= Pakaʻalana heiau =

Ancient Hawaiian temple

Pakaʻalana heiau was an ancient Hawaiian temple (heiau) complex, sanctuary and refuge (puʻuhonua) in Waipio Valley where the god Lono was worshiped. It was the religious center on the Island of Hawaii dating before the time of Liloa or his sons Hakau and ʻUmi-a-Līloa. It was also the site of Hale o Liloa that held a statue of the god in a corner of the structure and bones of ancient Native Hawaiians who were revered as gods. The complex is said to have had a six-foot carved stone statue of Liloa. The temple is located in the former district of Hamakua. Here, Kiha killed the leader of a bandit clan named Ika, along with his companions, as a sacrifice.

==Origins==

According to Winona Beamer, Waipio Valley has had; "An aura of enchantment, of mysticism" since 1415 when the "puʻuhonua" or "place of refuge" called Pakaʻalana was built. She recalls that the area is associated with the goddess Hiʻiaka, who fought a legendary battle at the mouth of Waipio Valley with Makaʻukiu, and that the area is chosen by the Hawaiian gods as a place that is constantly guarded by cliff spirits who are keeping watch.

==First royal mausoleum==

Prior to the Westernized tombs of the Hawaiian royalty such as Mauna Ala, there were only two ancient heiau designated as royal tomb enclosures, Hale o Keawe and Hale o Liloa.
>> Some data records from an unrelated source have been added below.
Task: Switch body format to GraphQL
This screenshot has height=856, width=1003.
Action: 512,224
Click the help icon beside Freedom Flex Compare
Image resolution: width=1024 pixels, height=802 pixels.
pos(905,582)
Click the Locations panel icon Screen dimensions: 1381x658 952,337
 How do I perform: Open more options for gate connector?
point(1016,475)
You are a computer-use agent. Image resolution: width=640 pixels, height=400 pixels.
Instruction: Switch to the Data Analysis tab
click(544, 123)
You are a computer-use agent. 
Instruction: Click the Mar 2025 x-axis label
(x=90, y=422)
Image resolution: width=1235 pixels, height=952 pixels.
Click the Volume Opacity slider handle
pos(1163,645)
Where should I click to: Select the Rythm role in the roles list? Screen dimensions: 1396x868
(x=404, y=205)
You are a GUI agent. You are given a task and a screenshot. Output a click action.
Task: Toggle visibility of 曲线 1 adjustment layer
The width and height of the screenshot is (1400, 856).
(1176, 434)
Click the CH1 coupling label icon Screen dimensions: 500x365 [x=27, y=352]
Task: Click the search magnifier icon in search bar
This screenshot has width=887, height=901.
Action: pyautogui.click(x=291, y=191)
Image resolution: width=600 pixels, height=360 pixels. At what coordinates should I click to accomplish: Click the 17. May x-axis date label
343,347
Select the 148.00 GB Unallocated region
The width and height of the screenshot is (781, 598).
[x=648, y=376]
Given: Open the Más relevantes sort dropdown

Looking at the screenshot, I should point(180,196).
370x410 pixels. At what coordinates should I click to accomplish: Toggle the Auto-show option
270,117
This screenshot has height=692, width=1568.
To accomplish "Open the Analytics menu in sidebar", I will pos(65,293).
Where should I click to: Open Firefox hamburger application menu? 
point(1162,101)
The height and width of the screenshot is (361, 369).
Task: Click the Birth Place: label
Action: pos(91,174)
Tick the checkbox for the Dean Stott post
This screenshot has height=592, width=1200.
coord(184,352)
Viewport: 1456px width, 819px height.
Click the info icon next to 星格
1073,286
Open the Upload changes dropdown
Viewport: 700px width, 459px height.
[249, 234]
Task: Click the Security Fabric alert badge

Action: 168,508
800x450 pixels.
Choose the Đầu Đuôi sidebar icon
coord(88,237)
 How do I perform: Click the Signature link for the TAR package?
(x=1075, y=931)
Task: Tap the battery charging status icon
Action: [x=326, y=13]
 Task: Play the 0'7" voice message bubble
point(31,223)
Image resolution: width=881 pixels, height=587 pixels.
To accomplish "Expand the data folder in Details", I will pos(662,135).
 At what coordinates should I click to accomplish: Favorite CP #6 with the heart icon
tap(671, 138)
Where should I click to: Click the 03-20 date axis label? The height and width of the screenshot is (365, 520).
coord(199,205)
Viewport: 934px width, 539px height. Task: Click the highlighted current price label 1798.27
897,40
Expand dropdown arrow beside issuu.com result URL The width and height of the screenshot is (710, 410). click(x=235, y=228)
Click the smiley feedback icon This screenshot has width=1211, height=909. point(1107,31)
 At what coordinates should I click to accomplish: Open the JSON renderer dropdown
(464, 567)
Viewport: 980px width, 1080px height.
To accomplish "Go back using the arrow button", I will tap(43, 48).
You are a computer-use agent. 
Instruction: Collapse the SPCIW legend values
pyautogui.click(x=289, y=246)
Liloa had named his first born son Hakau as his heir. However, he left the care of Pakaʻalana heiau to his lower-ranking son Umi A Liloa. Hakau was jealous that Umi was more favored by his father, and when Hakau became king Umi was forced into exile in Hilo. After the death of his father, Hakau built a temple and names it the Hale o Liloa and interred the bones of Liloa there. In 1828–29, Kuhina Nui (Regent) Kaʻahumanu visited the Waipio Valley and took the kaʻai (funerary basket) of Liloa and Lono-i-ka-Makahiki and had them hidden at Kaawa-loa in a cave. The remains were moved again in 1858 and finally interred at Mauna Ala in 1865 along with other aliʻi from the Royal Tomb at Pohukaina.